Это уже со мной было. Попытка вспомнить.
«Но нельзя же так. Есть тут кто-нибудь? Какой-нибудь персонал? Эй!»
Всю жизнь мне приходилось разбираться с собственным воображением. Это не было просто сочинительством: для меня это был способ существования, одинокого, доступного осмысления жизни, с которой я иначе не умел совладать; это привносило в нее многомерность и запахи, и слюну, натекавшую под язык, — как будто эти запахи и подробности существовали в действительности помимо меня и теперь только оживали в воспоминании, чем дальше, тем явственней, так что время спустя я уже сам переставал различать, что было на самом деле… то есть в каком смысле на самом деле? — вот где уже начинался вопрос.
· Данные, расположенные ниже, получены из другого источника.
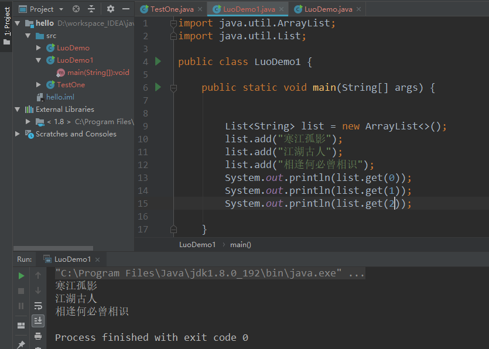
Task: Toggle the scroll-from-source crosshair icon
Action: [76, 9]
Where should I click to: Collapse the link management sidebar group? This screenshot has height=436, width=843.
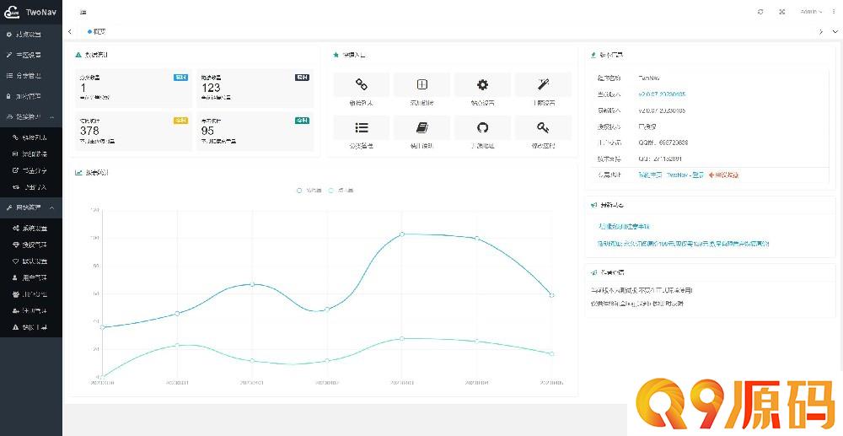(31, 116)
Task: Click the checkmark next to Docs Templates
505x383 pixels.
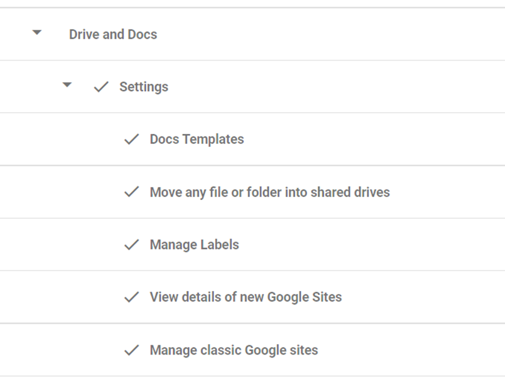Action: [x=131, y=139]
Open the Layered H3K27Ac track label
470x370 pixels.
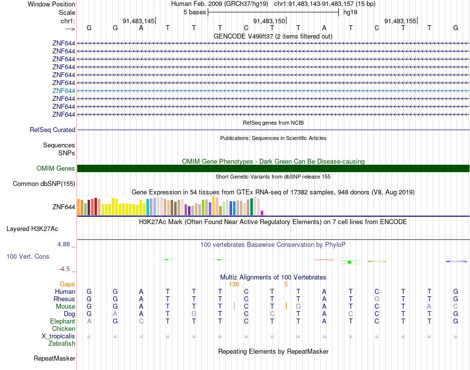point(32,229)
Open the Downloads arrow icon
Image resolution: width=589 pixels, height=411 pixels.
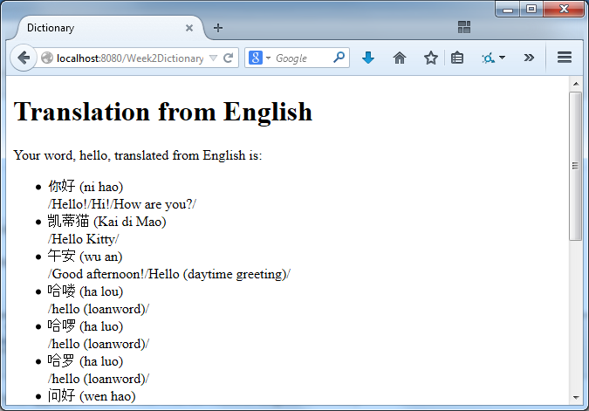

Все это, разумеется, про себя, не вслух — если не считать времен, когда я сочинительствовал для больничных товарищей или соседей по санаторской палате; это была моя роль, это обеспечивало мне место среди других. Но слишком часто приходилось пугаться потом, когда то, что казалось мне самому выдумкой, проступало из пор действительности, словно всегда в ней на самом деле присутствовало, неосознанное — или, может, зарождалось от моих слов, прорастало, обретало плоть, чтобы случиться вдруг со мной или не со мной; голоса, обособившиеся от меня, заводили речи, которые мне самому не могли бы прийти на ум, и вот они окликали меня, упрекали, чего-то ждали и требовали, и я не знал, куда от них спрятаться, безнадежно блуждая, как в чаще, среди невнятных страхов, смутных теней и камертонной дрожи, пока доктор с черной ассирийской бородкой не протягивал мне руку помощи и не возвращал в свой кабинет, чтобы потребовать отчет о моих странствиях, а у меня застревали слова в самом начале языка, у горла.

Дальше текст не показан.